Thankfully she was able to stay at home the rest of the time to be with her children. Then, in early March, she started having daily headaches.
“It was like a pressure headache, but just in one area, which was really unusual,” she explained.
Worried, she mentioned them to her oncologist, who arranged an MRI scan – which found the disease had spread to her brain, too.
“The scan of my brain looked the same as the one of my lung – covered in little spots,” she said. “I do worry what the cancer being in my brain will mean for things like my capacity and memory. This disease has already taken so much from me – am I going to turn into a completely different person too?”
Worst of all, Rhiann’s scan results meant her prognosis decreased once again, and now, she has between three and four months left.
She continued: “I was destroyed by that. I can’t get my head around the fact that my children will grow up without me. Isobel is so little that she won’t even remember me, and Max may ask for me at first, but he’s still so small too, so one day, he’ll stop.”
To create as many special memories as possible with whatever time she has left, Rhiann soon set about creating a bucket list, which included things like one last visit to Weymouth, Dorset – a place that holds many treasured childhood memories of holidays with her family – and a trip to see the Northern Lights in Iceland.
However, as she is still undergoing cancer treatment that has compromised her immunity, she is considered a vulnerable person, and so has been advised to self-isolate for 12 weeks to protect herself from the coronavirus spread.
“That basically means spending the rest of my life in isolation,” she said. “I wasn’t exactly going out much anyway as my immune system is so compromised, but now, people can’t even visit me, and things like trips abroad or family days out are unlikely to happen.”
Now, Rhiann is busy working out how she can tick off her bucket list at home.
Instead of taking Max to the aquarium, she plans to bring it to him by buying him a pet fish and tank to keep it in.
She will also be holding Christmas and Easter over the same weekend, where the family will have a turkey dinner with all the trimmings, as well as an egg hunt in the garden.

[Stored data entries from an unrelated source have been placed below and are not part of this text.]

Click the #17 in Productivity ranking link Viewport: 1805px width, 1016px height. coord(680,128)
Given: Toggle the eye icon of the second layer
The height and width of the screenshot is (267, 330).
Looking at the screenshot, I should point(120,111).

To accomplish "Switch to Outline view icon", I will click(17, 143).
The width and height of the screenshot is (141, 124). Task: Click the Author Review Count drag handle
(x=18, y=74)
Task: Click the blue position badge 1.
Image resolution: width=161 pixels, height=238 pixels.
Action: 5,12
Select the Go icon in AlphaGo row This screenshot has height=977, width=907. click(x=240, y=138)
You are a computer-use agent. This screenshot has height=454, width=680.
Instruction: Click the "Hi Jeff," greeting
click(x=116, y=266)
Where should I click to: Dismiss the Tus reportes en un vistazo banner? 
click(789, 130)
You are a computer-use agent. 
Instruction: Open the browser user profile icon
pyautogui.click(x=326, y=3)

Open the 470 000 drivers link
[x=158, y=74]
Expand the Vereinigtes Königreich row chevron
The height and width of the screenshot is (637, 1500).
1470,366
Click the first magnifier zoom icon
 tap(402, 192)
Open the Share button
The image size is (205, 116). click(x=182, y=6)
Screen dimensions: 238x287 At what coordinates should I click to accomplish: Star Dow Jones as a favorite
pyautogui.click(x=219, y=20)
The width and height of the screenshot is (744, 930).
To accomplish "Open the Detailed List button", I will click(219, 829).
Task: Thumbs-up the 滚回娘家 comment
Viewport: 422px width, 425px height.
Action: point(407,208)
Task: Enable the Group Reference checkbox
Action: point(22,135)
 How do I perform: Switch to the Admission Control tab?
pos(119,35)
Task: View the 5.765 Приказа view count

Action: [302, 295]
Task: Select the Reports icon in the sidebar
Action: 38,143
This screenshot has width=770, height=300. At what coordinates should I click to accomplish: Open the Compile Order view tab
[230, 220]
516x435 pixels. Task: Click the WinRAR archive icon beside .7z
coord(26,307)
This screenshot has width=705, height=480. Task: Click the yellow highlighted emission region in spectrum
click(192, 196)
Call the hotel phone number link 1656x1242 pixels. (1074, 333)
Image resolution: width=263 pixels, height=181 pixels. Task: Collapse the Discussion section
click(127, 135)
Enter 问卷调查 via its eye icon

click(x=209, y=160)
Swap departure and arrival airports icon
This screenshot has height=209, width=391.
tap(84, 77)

She has been buoyed by the incredible kindness of a group of pals, who she has never met in real life, but bonded with over Instagram.
The network of ladies from around the UK have set up a GoFundMe page to help her to make as many special memories as possible, as well as ease the financial burden for her family after she passes away.
“I’ve never even met these women in person. I’ve been so blown away by them,” she said. “The money will really help with things like memory boxes that I want to put together for the children, with cards and presents from me for the birthdays I am going to miss.
“I’m thinking about getting them something engraved for their 18th birthdays.
It would also help if Gavin and the children want a break when they are allowed to travel again, to take their mind off everything.”
Rhiann has also been flooded with support from local businesses, who are sending her things to do in isolation, like craft and activity kits for the children, and helping her out with ways to complete as much of her list as possible.
By sharing her story, she also wants to urge other women to check their breasts and be aware of any changes to watch out for.
“That’s the point in all this,” she said. “I can’t change my own story – but maybe I can change somebody else’s.”